Share |

Governance in Flemish family businesses

Jozef Lievens is Managing Director of the Family Business Institute in Belgium and a Partner at Eubelius Lawyers.

Recently, a research project was executed for the Flemish Institute for Family Businesses, with support of the Flemish Government. It investigated governance practices in Flemish family businesses, focusing on the functioning of boards of directors and aspects related to governance of the family. Data was collected from a random sample of more than 3,000 Flemish family businesses, each of which employed more than five employees. The written survey resulted in a response of 295 answers, a response rate of 9%.

The results
The study found that boards of directors in Flemish family businesses consist on average of 3.58 members. In slightly more than 50% of these family firms, the board consists of only three members, the legal minimum in Belgium. Furthermore, family directors have a dominant presence whereas outside directors are rather underrepresented. And CEO duality is found in almost 80% of the firms in the sample.

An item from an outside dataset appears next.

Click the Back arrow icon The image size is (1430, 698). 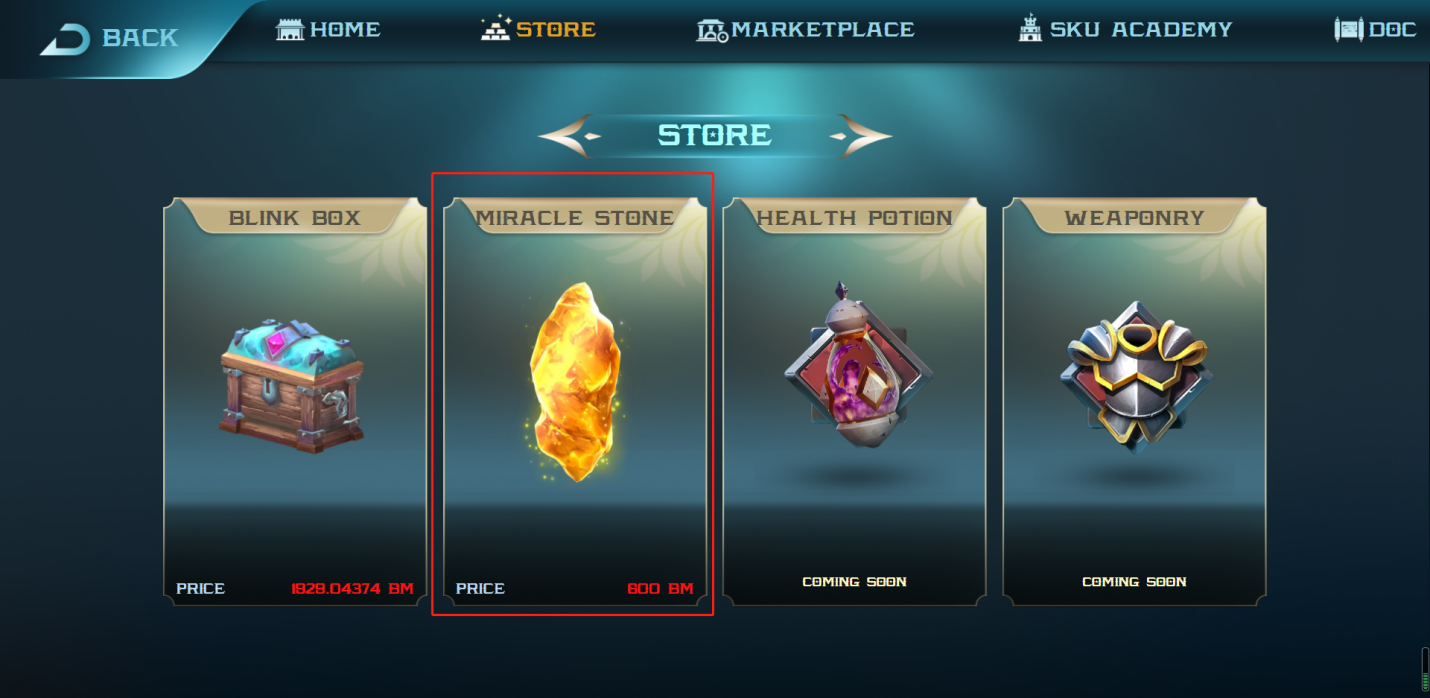[65, 40]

The research also revealed that the most important tasks of the board are:

- improving the firm's reputation;
- advising the management team;
- supporting strategic decision making; and
- developing networks.

Additionally, the board clearly has an important task to fulfil in guiding the succession process.

In terms of board meeting frequency, the results showed that Flemish boards meet on average 2.91 times a year, with an average of two hours a meeting. The frequency of these meetings is significantly related to the size of the firm; boards in medium and large family firms seem to be more active than those in smaller family businesses.

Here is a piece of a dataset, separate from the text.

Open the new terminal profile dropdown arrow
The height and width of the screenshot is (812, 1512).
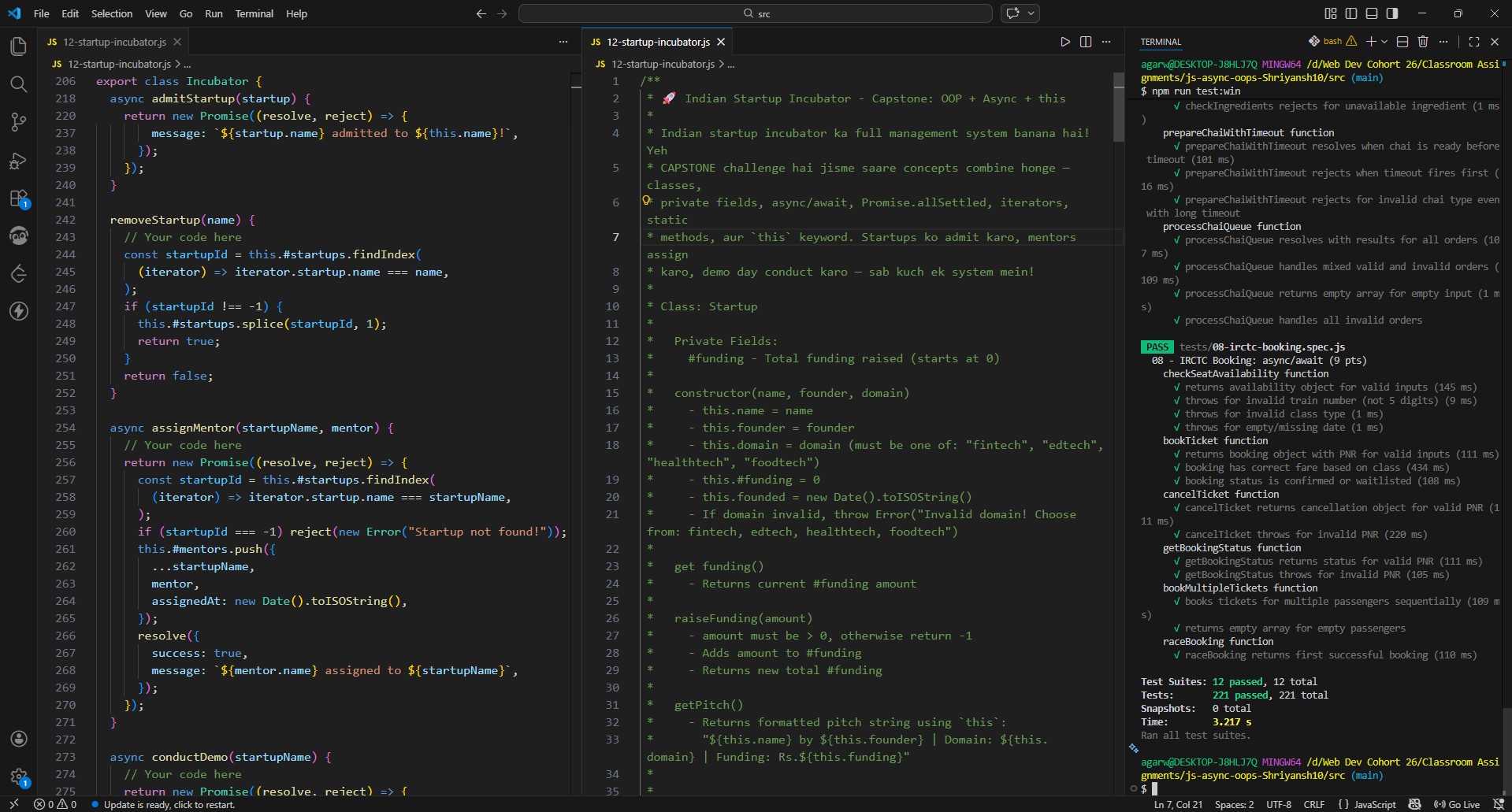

Attracting new, effective board members can often be tricky work. The study found that for Flemish family businesses, new board members are mostly selected through personal networks of the directors in charge. In Belgium, the average annual compensation for an outside director is €3,292 a year. However, this amount fluctuates between €0 to €10,000 a year and seems to be significantly related to the number and the duration of board meetings. Evaluations of both the functioning of the board and individual directors are rare.

Unaware of added value
The results, which related to the composition, the roles and the processes of the board of directors, suggest that entrepreneurs in Flemish family businesses are not fully aware of the potential added value of a well-functioning board. Almost half of the firms in the sample have a 'paper board', indicating that they have less than two formal meetings a year or meet less than two hours a year. These boards seem only to be installed in order to fulfil the legal requirements. The main task of these boards is the approval of the annual account of the family firm. Moreover, research results reveal that only 16% of the firms in the sample have at least one outside director.

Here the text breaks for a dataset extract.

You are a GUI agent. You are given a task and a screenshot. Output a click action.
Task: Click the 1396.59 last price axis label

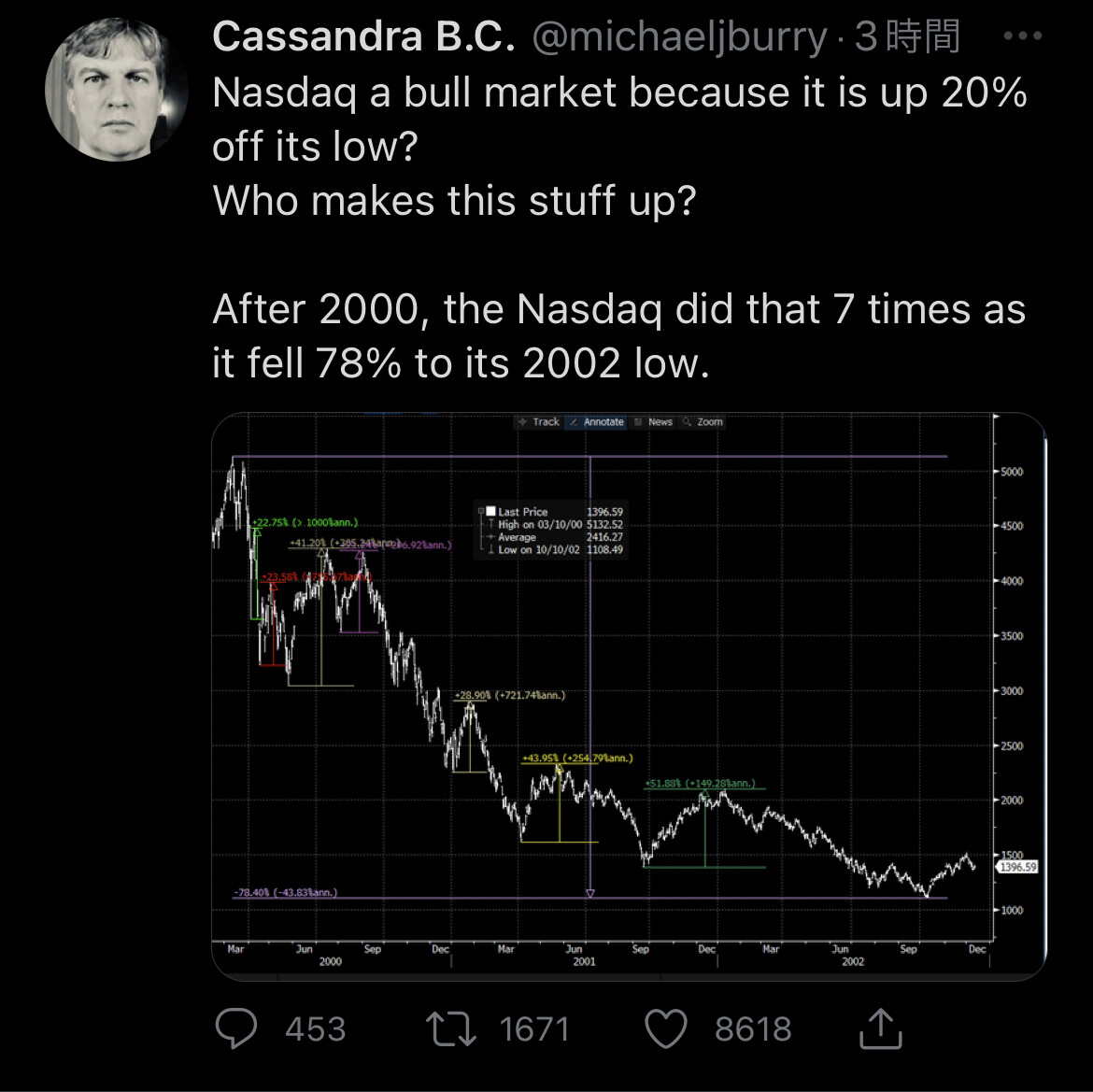pos(1017,867)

In practice, a well-functioning board of directors has an added value for Flemish family firms. In the survey, respondents were asked to evaluate the overall usefulness of their board of directors on a Likert-scale ranging from 1 to 5 (1 equaled not useful/waste of time; 5 equalled extremely useful). For the total sample, the average score on this question equals 2.66. When making a distinction between those family businesses with a 'paper board' and those with a well-functioning board, these scores become respectively 2.33 and 3.66. Obviously, entrepreneurs of family businesses with a well-functioning board of directors are more satisfied with their usefulness. However, the difference in perception of usefulness becomes even bigger when making a distinction between firms having a board with or without external directors: boards incorporating external directors received a substantial higher average score (3.52 for boards with external directors versus 2.53 for boards without external directors).

Sharing control
In order to understand the different aspects of governance of the family, some information was requested on the share-holding structure of the firm. In 85% of the businesses, family managers own a majority of the shares (50.1-100%). Non-management members of the family often do not own shares (in 67% of the firms); in 25% of the family firms they have a minority of the shares. To a large extent, family managers control the family business.

Nevertheless, in only 44% of the family firms one person owns more than 50% of the shares. These research results indicate that in Flemish family firms, control is often shared amongst several family members.

Developing governance
Family governance seems poorly developed. Only a small part of the family firms in the sample (11%) do have a family forum or panel, and even less firms developed a family charter. Family forums and charters are mainly used in larger family businesses. Important responsibilities for the forum are:

- organising ownership rights;
- controlling the family-firm relationship and
- determining family values.

Topics stipulated in the charter are family values, ownership and leadership issues.

In conclusion, results showed that several aspects of governance are still too unfamiliar and too unknown for the Flemish family business. Boards of directors are often looked at as being an accounting instrument and governance of the family is an unfamiliar concept.

Flemish family businesses should be better informed about the potential advantages of a well-functioning governance structure. This is an important task for accountants, consultants and organisations closely related to and concerned in Flemish family businesses.